- Goal -
Copy each line of this listing exactly as it appears.

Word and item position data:
####

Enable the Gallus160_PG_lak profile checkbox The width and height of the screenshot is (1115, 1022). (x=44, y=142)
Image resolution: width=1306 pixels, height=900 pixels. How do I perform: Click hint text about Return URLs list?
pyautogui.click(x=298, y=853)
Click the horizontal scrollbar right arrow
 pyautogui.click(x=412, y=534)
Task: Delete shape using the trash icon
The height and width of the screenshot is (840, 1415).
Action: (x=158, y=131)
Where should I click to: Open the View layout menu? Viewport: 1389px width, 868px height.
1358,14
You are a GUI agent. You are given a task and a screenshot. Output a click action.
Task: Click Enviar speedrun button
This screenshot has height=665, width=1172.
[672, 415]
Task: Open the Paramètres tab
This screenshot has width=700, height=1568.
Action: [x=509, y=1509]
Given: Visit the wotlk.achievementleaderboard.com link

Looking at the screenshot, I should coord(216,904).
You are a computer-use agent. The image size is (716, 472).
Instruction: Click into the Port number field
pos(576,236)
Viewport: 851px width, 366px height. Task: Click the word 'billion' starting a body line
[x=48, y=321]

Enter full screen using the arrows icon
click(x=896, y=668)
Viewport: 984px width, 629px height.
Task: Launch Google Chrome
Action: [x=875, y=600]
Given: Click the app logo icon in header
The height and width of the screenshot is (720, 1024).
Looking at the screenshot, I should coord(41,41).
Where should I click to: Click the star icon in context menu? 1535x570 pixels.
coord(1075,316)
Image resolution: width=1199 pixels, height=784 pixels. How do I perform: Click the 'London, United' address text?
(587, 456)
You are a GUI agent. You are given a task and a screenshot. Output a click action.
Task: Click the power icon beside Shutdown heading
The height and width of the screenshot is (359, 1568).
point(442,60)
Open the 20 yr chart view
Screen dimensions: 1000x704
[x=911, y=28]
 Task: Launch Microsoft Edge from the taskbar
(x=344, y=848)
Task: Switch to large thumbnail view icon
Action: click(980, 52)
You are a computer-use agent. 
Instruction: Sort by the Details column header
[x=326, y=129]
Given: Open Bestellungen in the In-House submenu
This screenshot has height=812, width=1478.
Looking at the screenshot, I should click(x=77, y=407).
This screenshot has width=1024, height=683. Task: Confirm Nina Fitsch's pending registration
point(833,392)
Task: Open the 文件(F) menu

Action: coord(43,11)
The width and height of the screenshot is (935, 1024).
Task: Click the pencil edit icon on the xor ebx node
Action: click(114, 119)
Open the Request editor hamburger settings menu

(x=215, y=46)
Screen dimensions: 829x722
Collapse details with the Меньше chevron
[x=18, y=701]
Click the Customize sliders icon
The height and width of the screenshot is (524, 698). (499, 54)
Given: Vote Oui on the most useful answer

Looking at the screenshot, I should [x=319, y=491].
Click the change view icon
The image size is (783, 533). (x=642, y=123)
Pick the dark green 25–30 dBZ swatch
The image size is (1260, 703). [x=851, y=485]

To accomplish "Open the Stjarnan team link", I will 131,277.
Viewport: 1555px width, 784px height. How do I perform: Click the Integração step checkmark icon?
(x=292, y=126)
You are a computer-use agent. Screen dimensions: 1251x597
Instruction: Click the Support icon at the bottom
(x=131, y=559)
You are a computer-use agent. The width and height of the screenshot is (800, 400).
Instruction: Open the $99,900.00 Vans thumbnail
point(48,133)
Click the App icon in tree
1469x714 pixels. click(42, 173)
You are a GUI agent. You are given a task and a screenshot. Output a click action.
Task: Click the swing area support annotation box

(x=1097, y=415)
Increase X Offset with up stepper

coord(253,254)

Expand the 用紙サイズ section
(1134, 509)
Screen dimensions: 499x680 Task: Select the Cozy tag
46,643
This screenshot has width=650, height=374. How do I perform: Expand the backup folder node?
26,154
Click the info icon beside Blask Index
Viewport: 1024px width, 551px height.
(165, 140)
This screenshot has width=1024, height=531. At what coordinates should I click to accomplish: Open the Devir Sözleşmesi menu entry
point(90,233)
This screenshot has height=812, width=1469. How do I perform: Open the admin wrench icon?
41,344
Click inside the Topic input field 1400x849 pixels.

####

- Finished task -
Enable the Gallus160_PG_lak profile checkbox The width and height of the screenshot is (1115, 1022). (x=44, y=142)
Image resolution: width=1306 pixels, height=900 pixels. How do I perform: Click hint text about Return URLs list?
pyautogui.click(x=298, y=853)
Click the horizontal scrollbar right arrow
 pyautogui.click(x=412, y=534)
Task: Delete shape using the trash icon
The height and width of the screenshot is (840, 1415).
Action: (x=158, y=131)
Where should I click to: Open the View layout menu? Viewport: 1389px width, 868px height.
1358,14
You are a GUI agent. You are given a task and a screenshot. Output a click action.
Task: Click Enviar speedrun button
This screenshot has height=665, width=1172.
[672, 415]
Task: Open the Paramètres tab
This screenshot has width=700, height=1568.
Action: [x=509, y=1509]
Given: Visit the wotlk.achievementleaderboard.com link

Looking at the screenshot, I should coord(216,904).
You are a computer-use agent. The image size is (716, 472).
Instruction: Click into the Port number field
pos(576,236)
Viewport: 851px width, 366px height. Task: Click the word 'billion' starting a body line
[x=48, y=321]

Enter full screen using the arrows icon
click(x=896, y=668)
Viewport: 984px width, 629px height.
Task: Launch Google Chrome
Action: [x=875, y=600]
Given: Click the app logo icon in header
The height and width of the screenshot is (720, 1024).
Looking at the screenshot, I should coord(41,41).
Where should I click to: Click the star icon in context menu? 1535x570 pixels.
coord(1075,316)
Image resolution: width=1199 pixels, height=784 pixels. How do I perform: Click the 'London, United' address text?
(587, 456)
You are a GUI agent. You are given a task and a screenshot. Output a click action.
Task: Click the power icon beside Shutdown heading
The height and width of the screenshot is (359, 1568).
point(442,60)
Open the 20 yr chart view
Screen dimensions: 1000x704
[x=911, y=28]
 Task: Launch Microsoft Edge from the taskbar
(x=344, y=848)
Task: Switch to large thumbnail view icon
Action: click(980, 52)
You are a computer-use agent. 
Instruction: Sort by the Details column header
[x=326, y=129]
Given: Open Bestellungen in the In-House submenu
This screenshot has height=812, width=1478.
Looking at the screenshot, I should click(x=77, y=407).
This screenshot has width=1024, height=683. Task: Confirm Nina Fitsch's pending registration
point(833,392)
Task: Open the 文件(F) menu

Action: coord(43,11)
The width and height of the screenshot is (935, 1024).
Task: Click the pencil edit icon on the xor ebx node
Action: click(114, 119)
Open the Request editor hamburger settings menu

(x=215, y=46)
Screen dimensions: 829x722
Collapse details with the Меньше chevron
[x=18, y=701]
Click the Customize sliders icon
The height and width of the screenshot is (524, 698). (499, 54)
Given: Vote Oui on the most useful answer

Looking at the screenshot, I should [x=319, y=491].
Click the change view icon
The image size is (783, 533). (x=642, y=123)
Pick the dark green 25–30 dBZ swatch
The image size is (1260, 703). [x=851, y=485]

To accomplish "Open the Stjarnan team link", I will 131,277.
Viewport: 1555px width, 784px height. How do I perform: Click the Integração step checkmark icon?
(x=292, y=126)
You are a computer-use agent. Screen dimensions: 1251x597
Instruction: Click the Support icon at the bottom
(x=131, y=559)
You are a computer-use agent. The width and height of the screenshot is (800, 400).
Instruction: Open the $99,900.00 Vans thumbnail
point(48,133)
Click the App icon in tree
1469x714 pixels. click(42, 173)
You are a GUI agent. You are given a task and a screenshot. Output a click action.
Task: Click the swing area support annotation box

(x=1097, y=415)
Increase X Offset with up stepper

coord(253,254)

Expand the 用紙サイズ section
(1134, 509)
Screen dimensions: 499x680 Task: Select the Cozy tag
46,643
This screenshot has width=650, height=374. How do I perform: Expand the backup folder node?
26,154
Click the info icon beside Blask Index
Viewport: 1024px width, 551px height.
(165, 140)
This screenshot has width=1024, height=531. At what coordinates should I click to accomplish: Open the Devir Sözleşmesi menu entry
point(90,233)
This screenshot has height=812, width=1469. How do I perform: Open the admin wrench icon?
41,344
Click inside the Topic input field 1400x849 pixels.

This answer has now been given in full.